BEGIN SOURCE DATA

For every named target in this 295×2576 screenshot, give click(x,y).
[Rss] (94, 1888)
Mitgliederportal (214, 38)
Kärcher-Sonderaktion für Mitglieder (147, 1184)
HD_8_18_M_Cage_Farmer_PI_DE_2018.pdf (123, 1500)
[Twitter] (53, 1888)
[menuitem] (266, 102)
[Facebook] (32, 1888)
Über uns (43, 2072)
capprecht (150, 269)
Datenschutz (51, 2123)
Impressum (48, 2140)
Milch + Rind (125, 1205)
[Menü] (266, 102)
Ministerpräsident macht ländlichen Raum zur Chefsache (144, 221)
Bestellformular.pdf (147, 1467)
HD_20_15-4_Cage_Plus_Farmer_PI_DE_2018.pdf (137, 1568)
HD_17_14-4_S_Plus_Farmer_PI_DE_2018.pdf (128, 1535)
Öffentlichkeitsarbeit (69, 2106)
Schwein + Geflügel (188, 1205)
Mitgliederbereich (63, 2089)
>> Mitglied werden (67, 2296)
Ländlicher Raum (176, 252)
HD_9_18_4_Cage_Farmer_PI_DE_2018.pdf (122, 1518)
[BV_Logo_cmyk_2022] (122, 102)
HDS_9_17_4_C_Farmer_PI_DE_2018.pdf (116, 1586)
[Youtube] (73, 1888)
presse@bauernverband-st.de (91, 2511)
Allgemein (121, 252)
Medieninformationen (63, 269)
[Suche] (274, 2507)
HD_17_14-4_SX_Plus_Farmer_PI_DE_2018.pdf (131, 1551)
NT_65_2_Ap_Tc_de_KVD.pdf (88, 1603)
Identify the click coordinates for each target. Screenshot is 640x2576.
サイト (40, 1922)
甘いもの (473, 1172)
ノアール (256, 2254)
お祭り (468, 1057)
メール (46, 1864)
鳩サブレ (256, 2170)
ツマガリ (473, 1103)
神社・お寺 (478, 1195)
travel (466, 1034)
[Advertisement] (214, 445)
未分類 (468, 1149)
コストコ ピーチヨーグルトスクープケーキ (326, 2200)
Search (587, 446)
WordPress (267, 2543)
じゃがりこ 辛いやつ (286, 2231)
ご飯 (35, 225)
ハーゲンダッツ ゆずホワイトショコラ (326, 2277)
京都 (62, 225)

END SOURCE DATA

> [REQUIREMENT]: To answer, copy each line from the material above that has the word "Raum".

> [RESULT FOR THIS TASK]:
Ministerpräsident macht ländlichen Raum zur Chefsache (144, 221)
Ländlicher Raum (176, 252)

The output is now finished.